CHIANG MAI, Thailand — Nearly one month after four Burmese migrant workers were arrested in connection with the murder of a Thai teenager, a migrants’ rights group is saying the suspects have been wrongfully accused.
Wai Lin, Moe Zin Aung, Kyaw Soe Win and Sein Kadone, all of whom work in Thailand’s fisheries industry, were arrested last month in connection with the stabbing death of a 19-year-old Thai woman on Sept. 28 in the southern Thai province of Ranong. Though the suspects remain in Thai detention, police do not have enough evidence to bring their case to court, according to Htoo Chit, director of the Foundation for Education Development (FED) and a member of the Burmese Embassy-led Protecting Committee for Burmese Migrants Staying in Thailand, which aims to coordinate and provide assistance to migrants in need.

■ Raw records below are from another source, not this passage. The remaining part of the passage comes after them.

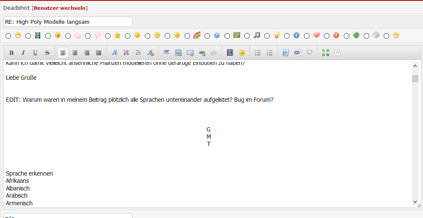Click the insert image icon

[178, 53]
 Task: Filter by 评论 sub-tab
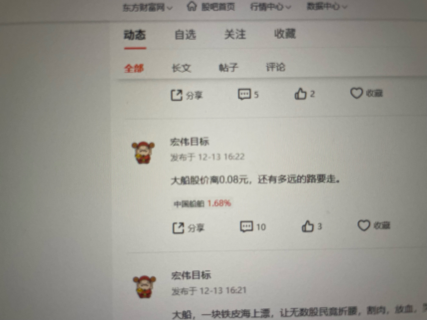[275, 67]
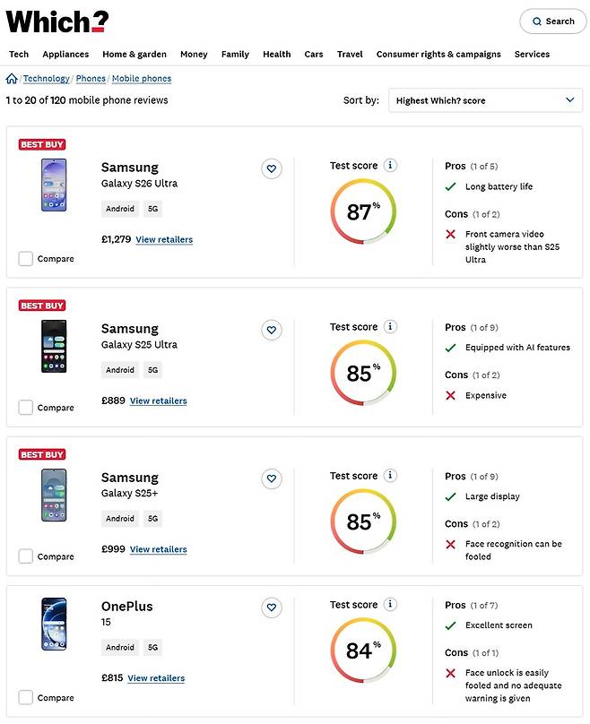Open the Tech navigation menu

coord(19,54)
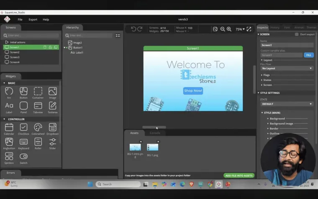This screenshot has height=199, width=318.
Task: Select the BG-1.png asset thumbnail
Action: (153, 147)
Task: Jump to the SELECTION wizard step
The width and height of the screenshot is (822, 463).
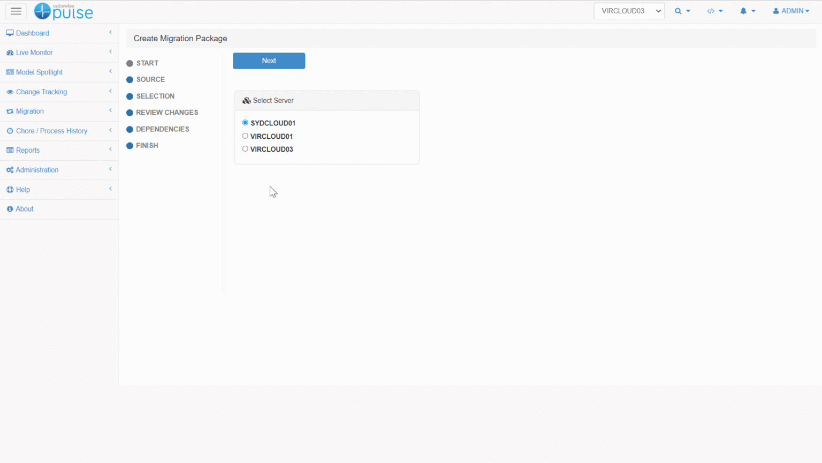Action: 155,96
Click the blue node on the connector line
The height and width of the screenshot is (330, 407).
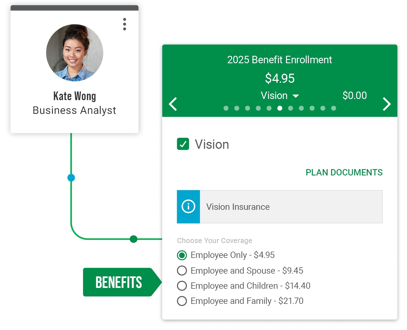(x=71, y=178)
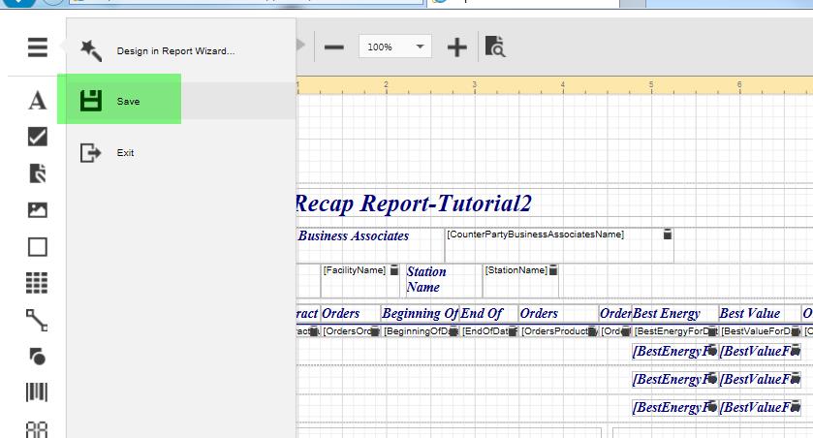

“Their employer witnessed that they were at work when the murder happened,” Htoo Chit told The Irrawaddy on Wednesday, adding that the four men’s employer also provided CCTV footage to law enforcement authorities as additional evidence in the case.
As for why his team has decided to represent the four migrant workers, Htoo Chit said their support was because the men have been “wrongfully accused.” The four men were made to go through a crime scene re-enactment on Oct. 27. Htoo Chit, however, believes that this was a forced act and that the suspects are in no way linked to the young woman’s brutal murder.
Their case is the second in the last year to throw into sharp relief the fraught situation faced by many of Thailand’s migrant workers, who often take on dangerous employment without adequate pay or legal protection. Last year the murder of two British backpackers on southern Thailand’s Koh Tao island sent shockwaves through the country and then, as with the latest case, the finger of blame was pointed at Burmese laborers, Zaw Lin and Wai Phyo. A verdict in the Koh Tao case is due on Dec. 24.
FED is expected to meet with the four accused in Ranong, as well as Thai lawyers, on Thursday.